Complement deficiencies and dysregulation: Pathophysiological consequences, modern analysis, and clinical management

• Published in: Molecular immunology Vol. 114; pp. 299 - 311
• Main Authors: Schröder-Braunstein, Jutta, Kirschfink, Michael
• Format: Journal Article
• Language: English
• Published: England Elsevier Ltd 01.10.2019
• Subjects: CD55 Antigens - immunology; CD59 Antigens - immunology; Complement deficiencies; Complement dysregulation; Complement Pathway, Alternative - immunology; Complement System Proteins - immunology; Diagnostics; Disease; Hemoglobinuria, Paroxysmal - immunology; Hereditary Complement Deficiency Diseases - immunology; Humans; Review; Complement deficiencies; Review; Complement dysregulation; Disease; Diagnostics
• ISSN: 0161-5890; 1872-9142
• DOI: 10.1016/j.molimm.2019.08.002

•Complement deficiencies are increasingly recognized and present an unexpected wide spectrum of diseases.•Modern comprehensive complement analysis allows early detection of complement deficiencies.•Advanced molecular analysis sheds new light on the importance of complement in organ-specific severe inflammatory disorders and even developmental processes. Complement defects are associated with an enhanced risk of a broad spectrum of infectious as well as systemic or local inflammatory and thrombotic disorders. Inherited complement deficiencies have been described for virtually all complement components but can be mimicked by autoantibodies, interfering with the activity of specific complement components, convertases or regulators.
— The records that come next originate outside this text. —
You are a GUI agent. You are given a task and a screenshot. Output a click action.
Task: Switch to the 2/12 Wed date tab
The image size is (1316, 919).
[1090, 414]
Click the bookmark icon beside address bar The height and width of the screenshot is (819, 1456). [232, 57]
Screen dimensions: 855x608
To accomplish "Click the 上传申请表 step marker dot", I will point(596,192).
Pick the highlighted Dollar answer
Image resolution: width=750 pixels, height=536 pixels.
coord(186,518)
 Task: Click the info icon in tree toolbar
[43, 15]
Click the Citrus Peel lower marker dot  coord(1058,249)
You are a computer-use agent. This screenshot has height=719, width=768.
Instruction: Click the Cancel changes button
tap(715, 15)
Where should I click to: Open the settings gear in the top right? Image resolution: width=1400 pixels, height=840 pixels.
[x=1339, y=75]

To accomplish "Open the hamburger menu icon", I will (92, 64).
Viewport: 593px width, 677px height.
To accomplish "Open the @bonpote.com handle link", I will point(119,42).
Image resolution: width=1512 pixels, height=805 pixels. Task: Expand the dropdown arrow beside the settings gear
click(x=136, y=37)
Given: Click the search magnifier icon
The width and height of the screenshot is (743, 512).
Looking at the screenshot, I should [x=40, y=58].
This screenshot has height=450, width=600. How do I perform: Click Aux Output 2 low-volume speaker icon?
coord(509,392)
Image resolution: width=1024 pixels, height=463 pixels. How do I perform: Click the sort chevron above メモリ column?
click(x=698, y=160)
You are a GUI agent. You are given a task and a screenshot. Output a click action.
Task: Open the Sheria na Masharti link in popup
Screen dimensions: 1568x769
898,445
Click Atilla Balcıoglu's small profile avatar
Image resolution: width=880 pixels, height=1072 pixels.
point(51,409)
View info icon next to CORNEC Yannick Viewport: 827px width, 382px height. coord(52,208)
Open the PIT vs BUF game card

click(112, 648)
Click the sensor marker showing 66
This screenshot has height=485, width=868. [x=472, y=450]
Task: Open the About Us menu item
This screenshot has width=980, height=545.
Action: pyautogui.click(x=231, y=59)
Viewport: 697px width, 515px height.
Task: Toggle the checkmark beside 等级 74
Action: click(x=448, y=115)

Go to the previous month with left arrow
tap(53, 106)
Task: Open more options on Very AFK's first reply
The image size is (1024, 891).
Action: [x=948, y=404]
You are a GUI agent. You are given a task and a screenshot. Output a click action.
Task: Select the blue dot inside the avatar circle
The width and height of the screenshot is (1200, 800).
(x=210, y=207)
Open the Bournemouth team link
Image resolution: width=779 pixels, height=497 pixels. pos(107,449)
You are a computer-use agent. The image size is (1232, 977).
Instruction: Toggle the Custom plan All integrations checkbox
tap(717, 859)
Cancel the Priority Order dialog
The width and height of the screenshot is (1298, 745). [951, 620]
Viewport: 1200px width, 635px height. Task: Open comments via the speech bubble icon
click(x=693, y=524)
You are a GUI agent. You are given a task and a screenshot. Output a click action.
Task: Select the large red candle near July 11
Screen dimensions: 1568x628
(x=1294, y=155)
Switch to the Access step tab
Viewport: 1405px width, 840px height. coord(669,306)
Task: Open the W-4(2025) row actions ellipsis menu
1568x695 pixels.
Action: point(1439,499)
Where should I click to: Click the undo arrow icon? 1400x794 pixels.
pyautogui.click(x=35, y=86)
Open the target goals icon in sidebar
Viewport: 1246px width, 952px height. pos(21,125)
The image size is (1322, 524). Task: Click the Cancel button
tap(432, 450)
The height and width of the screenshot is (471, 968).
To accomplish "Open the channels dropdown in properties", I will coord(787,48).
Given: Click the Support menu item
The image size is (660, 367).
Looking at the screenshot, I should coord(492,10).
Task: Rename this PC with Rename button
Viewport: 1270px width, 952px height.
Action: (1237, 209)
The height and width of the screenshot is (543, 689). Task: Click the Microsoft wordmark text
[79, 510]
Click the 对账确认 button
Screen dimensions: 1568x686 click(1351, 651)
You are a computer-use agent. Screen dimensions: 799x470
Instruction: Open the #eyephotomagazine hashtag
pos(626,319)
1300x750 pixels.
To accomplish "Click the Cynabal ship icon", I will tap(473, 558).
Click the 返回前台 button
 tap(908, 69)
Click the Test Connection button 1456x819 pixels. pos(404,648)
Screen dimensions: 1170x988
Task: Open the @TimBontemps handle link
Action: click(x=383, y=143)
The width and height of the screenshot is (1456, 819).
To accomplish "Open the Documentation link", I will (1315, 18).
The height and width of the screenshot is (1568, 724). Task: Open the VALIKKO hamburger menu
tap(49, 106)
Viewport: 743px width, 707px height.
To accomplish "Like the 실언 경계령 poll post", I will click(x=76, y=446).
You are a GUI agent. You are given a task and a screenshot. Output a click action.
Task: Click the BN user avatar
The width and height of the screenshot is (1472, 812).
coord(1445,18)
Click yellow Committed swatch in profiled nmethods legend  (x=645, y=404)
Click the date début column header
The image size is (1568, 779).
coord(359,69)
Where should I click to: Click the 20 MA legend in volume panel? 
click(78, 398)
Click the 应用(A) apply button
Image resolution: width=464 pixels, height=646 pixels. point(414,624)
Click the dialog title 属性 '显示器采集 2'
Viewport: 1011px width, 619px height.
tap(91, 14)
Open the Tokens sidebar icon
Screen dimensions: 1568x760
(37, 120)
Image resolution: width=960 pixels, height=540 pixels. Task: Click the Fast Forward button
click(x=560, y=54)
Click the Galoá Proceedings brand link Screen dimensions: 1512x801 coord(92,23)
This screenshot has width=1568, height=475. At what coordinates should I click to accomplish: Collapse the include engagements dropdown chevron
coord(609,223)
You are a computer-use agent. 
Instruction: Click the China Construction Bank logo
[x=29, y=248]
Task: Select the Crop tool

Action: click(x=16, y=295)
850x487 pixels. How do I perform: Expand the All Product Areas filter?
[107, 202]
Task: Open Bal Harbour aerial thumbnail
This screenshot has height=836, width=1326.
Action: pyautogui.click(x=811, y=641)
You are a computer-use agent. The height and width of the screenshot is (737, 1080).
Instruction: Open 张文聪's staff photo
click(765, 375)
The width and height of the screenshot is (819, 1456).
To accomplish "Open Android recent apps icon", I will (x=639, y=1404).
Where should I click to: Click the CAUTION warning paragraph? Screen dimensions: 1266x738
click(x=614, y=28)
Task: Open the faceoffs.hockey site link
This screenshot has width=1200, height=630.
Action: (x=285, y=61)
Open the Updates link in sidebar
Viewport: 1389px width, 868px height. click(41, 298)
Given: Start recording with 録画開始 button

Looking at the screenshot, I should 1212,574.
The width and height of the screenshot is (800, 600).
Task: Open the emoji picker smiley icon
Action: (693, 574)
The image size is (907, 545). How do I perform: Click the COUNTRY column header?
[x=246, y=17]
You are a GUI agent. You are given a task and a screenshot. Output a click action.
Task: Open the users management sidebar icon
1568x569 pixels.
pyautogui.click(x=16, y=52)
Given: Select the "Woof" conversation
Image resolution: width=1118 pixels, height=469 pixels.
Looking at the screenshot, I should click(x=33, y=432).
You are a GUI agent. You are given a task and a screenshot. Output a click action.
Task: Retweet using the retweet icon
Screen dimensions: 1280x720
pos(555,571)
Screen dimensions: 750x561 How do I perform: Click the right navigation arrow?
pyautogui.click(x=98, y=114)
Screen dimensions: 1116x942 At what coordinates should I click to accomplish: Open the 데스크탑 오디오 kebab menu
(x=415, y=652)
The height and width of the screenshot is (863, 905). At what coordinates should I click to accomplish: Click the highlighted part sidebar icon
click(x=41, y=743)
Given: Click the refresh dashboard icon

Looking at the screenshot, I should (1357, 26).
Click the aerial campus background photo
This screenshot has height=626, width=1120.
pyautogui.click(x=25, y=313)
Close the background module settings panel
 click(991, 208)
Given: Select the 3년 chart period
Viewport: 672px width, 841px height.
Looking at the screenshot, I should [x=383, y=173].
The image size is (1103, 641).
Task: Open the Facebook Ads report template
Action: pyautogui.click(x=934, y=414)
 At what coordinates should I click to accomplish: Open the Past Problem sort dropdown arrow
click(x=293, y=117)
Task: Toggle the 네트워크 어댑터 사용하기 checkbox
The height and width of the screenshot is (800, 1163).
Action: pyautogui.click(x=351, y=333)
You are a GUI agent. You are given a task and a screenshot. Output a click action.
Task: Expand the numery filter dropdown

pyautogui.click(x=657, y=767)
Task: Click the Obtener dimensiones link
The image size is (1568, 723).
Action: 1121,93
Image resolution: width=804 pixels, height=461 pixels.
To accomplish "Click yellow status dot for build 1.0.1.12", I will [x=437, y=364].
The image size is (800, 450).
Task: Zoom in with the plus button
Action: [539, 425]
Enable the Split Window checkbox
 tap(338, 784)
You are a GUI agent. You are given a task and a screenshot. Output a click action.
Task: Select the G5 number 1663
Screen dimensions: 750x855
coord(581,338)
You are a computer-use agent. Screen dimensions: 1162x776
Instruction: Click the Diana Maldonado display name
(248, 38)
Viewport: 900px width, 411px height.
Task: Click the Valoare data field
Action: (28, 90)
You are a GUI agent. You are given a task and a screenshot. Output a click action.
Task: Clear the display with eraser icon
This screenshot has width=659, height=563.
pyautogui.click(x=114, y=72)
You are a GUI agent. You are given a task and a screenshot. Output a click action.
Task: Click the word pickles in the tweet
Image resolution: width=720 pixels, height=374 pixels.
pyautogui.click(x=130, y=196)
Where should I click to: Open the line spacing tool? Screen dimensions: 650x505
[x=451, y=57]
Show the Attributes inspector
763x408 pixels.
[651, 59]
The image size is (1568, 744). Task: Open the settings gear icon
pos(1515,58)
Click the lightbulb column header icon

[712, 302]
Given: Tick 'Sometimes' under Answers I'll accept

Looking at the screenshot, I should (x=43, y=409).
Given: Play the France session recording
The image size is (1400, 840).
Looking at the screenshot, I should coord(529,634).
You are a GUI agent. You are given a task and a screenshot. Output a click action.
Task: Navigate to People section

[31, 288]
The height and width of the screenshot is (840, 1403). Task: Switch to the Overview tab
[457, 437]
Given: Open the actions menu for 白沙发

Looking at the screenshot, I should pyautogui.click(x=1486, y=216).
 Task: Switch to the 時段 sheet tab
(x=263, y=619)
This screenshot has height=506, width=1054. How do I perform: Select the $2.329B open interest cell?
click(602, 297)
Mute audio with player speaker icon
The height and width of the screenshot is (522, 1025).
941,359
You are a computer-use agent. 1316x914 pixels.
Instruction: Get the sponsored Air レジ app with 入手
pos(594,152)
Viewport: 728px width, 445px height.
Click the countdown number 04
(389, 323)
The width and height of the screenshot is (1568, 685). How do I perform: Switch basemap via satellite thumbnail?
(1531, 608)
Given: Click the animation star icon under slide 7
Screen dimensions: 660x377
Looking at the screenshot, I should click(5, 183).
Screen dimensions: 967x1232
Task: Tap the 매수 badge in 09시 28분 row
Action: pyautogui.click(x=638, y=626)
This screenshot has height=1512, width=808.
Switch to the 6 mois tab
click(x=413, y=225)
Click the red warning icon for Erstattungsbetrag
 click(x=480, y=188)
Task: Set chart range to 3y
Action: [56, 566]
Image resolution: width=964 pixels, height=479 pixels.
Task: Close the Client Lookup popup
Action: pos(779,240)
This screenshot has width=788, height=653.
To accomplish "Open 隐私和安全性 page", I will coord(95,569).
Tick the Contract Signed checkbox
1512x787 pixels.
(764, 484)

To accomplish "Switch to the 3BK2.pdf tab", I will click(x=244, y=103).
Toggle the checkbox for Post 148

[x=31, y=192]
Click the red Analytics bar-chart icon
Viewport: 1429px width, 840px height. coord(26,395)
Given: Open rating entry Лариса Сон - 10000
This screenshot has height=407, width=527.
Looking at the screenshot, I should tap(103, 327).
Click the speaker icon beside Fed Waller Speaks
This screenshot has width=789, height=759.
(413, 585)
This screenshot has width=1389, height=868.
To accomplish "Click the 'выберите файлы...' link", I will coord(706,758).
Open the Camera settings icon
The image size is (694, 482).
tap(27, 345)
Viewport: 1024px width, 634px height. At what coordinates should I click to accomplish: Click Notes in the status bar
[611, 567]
While being rare, diseases related to complement deficiencies are often severe with a frequent but not exclusive manifestation during childhood. Whereas defects of early components of the classical pathway significantly increase the risk of autoimmune disorders, lack of components of the terminal pathway as well as of properdin are associated with an enhanced susceptibility to meningococcal infections. The impaired synthesis or function of C1 inhibitor results in the development of hereditary angioedema (HAE). Furthermore, complement dysregulation causes renal disorders such as atypical hemolytic uremic syndrome (aHUS) or C3 glomerulopathy (C3G) but also age-related macular degeneration (AMD). While paroxysmal nocturnal hemoglobinuria (PNH) results from the combined deficiency of the regulatory complement proteins CD55 and CD59, which is caused by somatic mutation of a common membrane anchor, isolated CD55 or CD59 deficiency is associated with the CHAPLE syndrome and polyneuropathy, respectively. Here, we provide an overview on clinical disorders related to complement deficiencies or dysregulation and describe diagnostic strategies required for their comprehensive molecular characterization – a prerequisite for informed decisions on the therapeutic management of these disorders.